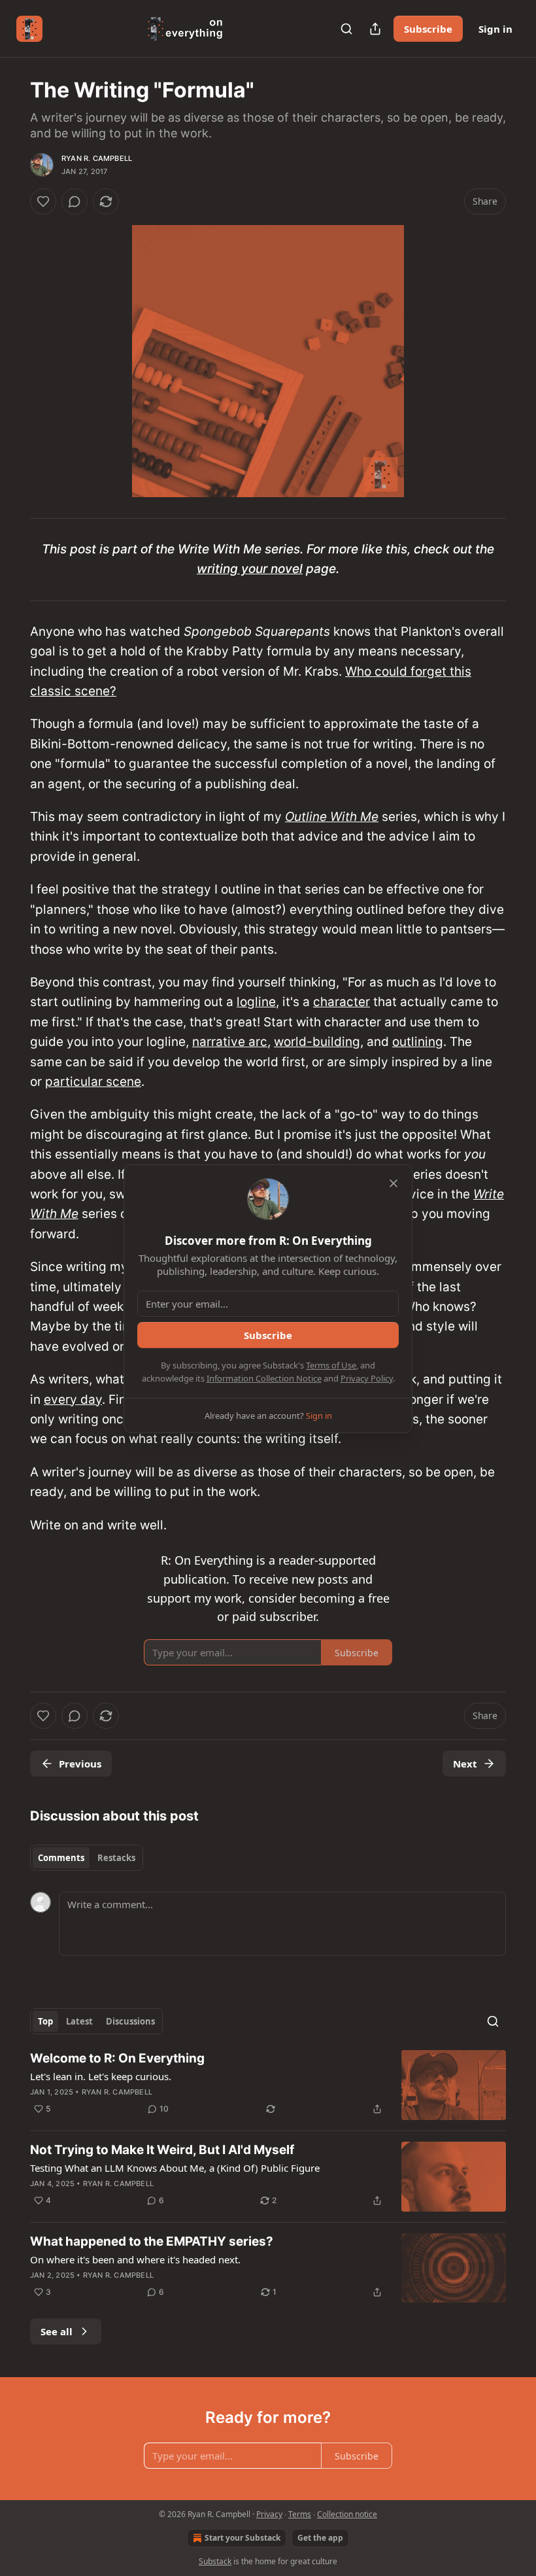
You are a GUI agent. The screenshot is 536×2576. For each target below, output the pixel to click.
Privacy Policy (367, 1378)
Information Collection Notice (264, 1378)
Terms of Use (331, 1365)
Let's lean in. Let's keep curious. (100, 2076)
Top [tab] (45, 2021)
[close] (393, 1183)
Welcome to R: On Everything (117, 2058)
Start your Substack (242, 2537)
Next (465, 1763)
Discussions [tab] (130, 2021)
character (341, 1001)
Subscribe (428, 28)
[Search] (346, 29)
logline (256, 1001)
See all (57, 2331)
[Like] (43, 201)
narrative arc (229, 1041)
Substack (215, 2561)
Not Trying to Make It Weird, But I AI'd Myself (162, 2149)
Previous (80, 1763)
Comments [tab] (61, 1858)
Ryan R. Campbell (96, 158)
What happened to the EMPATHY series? (151, 2241)
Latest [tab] (79, 2021)
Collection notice (347, 2514)
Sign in (495, 28)
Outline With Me (331, 816)
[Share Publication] (375, 29)
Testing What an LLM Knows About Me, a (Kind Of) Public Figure (175, 2167)
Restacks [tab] (116, 1858)
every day (73, 1399)
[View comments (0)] (74, 201)
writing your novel (250, 568)
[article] (268, 2085)
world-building (317, 1041)
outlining (417, 1041)
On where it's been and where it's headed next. (135, 2259)
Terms (299, 2514)
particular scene (93, 1081)
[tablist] (86, 1858)
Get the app (320, 2537)
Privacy (269, 2514)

━━━━━━━━━━━━━━━━━━━━━━━━━━━━━━

● **Problem requirements**:
Out of the data above, give again only the lines starting at the one holding "Sign in (495, 28)" and ending at the one holding "[tablist] (86, 1858)", unchanged.

● **Exercise answer**:
Sign in (495, 28)
Outline With Me (331, 816)
[Share Publication] (375, 29)
Testing What an LLM Knows About Me, a (Kind Of) Public Figure (175, 2167)
Restacks [tab] (116, 1858)
every day (73, 1399)
[View comments (0)] (74, 201)
writing your novel (250, 568)
[article] (268, 2085)
world-building (317, 1041)
outlining (417, 1041)
On where it's been and where it's headed next. (135, 2259)
Terms (299, 2514)
particular scene (93, 1081)
[tablist] (86, 1858)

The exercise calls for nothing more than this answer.